LAHORE: The Pakistan Electronics Manufacturers Association (PEMA) has called on the government to protect the domestic industry from smuggling and under-invoicing by banning the import of electronic goods under Afghan transit trade or by increasing customs duties.

The association also urged the government to reduce duties and taxes on raw materials important for the manufacture of electronic products.

PEMA said the government must protect the domestic industry from smuggling and under-invoicing, as these exact a heavy toll that could undo the $200 million investment made in the sector over the past five years. last years.

PEMA President Muhammad Farooq Naseem, in his first media interaction from the association’s platform, called on Friday to reduce duties and taxes on raw materials and increase them on imported components, especially those that were produced locally. In addition, incentives should be given to exporters and measures should be taken to promote locally produced household appliances in regional and African markets.

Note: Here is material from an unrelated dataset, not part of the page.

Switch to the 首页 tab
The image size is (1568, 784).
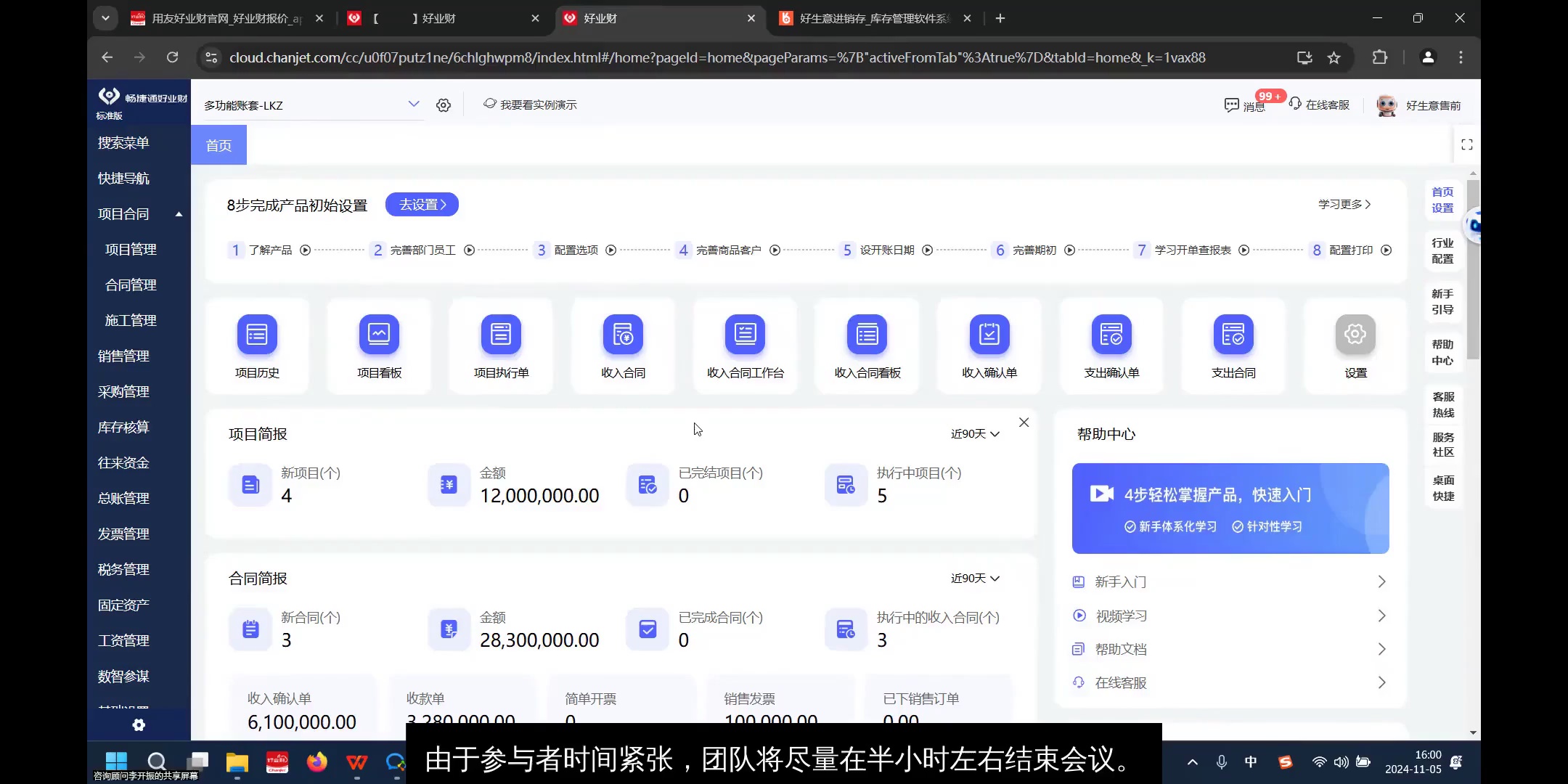[219, 144]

At retail prices, the home appliance industry was valued at Rs 350 billion, contributing about Rs 125 billion to the national treasury – Rs 60 billion as sales tax, Rs 15 billion in income tax and 50 billion rupees in customs duties and other levies. However, the industry was suffering from a revenue crunch due to stalled refunds of nearly Rs 40 billion from the Federal Board of Revenue (FBR) over the past three and a half years, Naseem added.

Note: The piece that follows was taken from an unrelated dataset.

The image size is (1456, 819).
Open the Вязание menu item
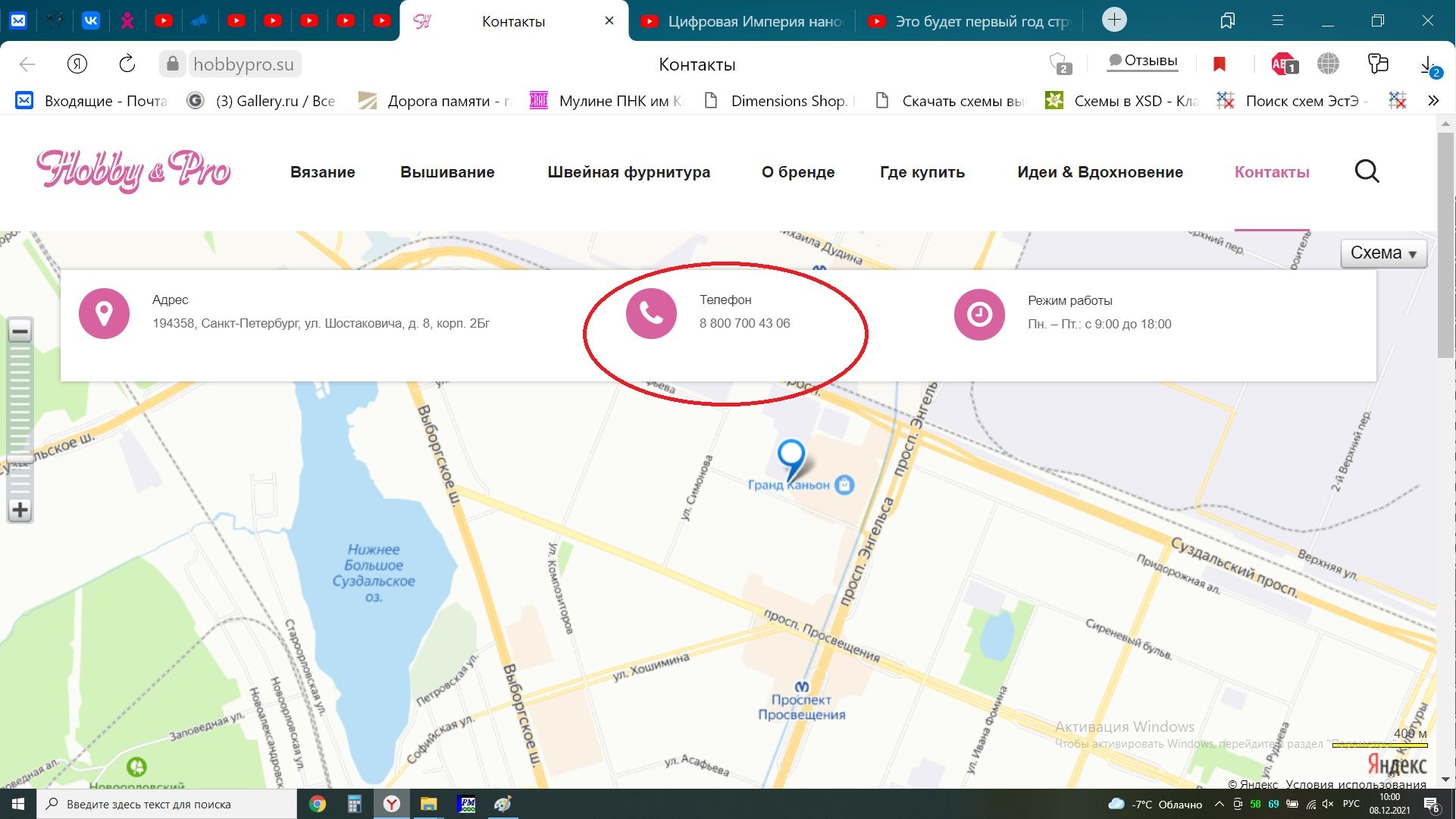(322, 172)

PEMA supported the FBR documentation campaign and requested to expedite the addition of a sales channel in the tax net with point-of-sale terminals to ensure tax compliance on market transactions and the release of refunds business tax bill pending for the past 40 months.

He also asked to synchronize China’s trade data with PRAL to eliminate under-invoicing and misrepresentation in all segments.

Naseem believed the FATF restrictions were proving a boon in disguise to the appliance industry “because they minimized smuggling, under-invoicing and shut down gray channels”.

This has certainly increased the demand for locally made home appliances as it has become very difficult for those using underhanded methods to conduct financial transactions, he added.

“Since 2018, the local manufacturing industry has matched the opportunity created after the FATF restrictions. It has invested millions of dollars in improving local production and component manufacturing. This has created many new jobs, increased added value, and thus “import substitution”. New plans for re-exporting products to regional markets and other downstream projects are on the cards,” Naseem revealed.

PEMA estimates that there were around 5,000 stores operated by around 2,500 dealers and establishments across Pakistan that sold electronics. The total number of people directly employed by PEMA members, suppliers who manufacture parts and components, technicians who provide after-sales services, salespersons in stores and others who were part of the entire PEMA ecosystem has been estimated at around 100,000 people.

He observed that the increase in product prices in China, the huge increase in shipping costs from China to Pakistan, the FATF laws limiting payments through gray channels, the inclusion of household appliances in the appendix III sales tax and now the government’s desire to incorporate market transactions into the ambit tax has helped the industry grow.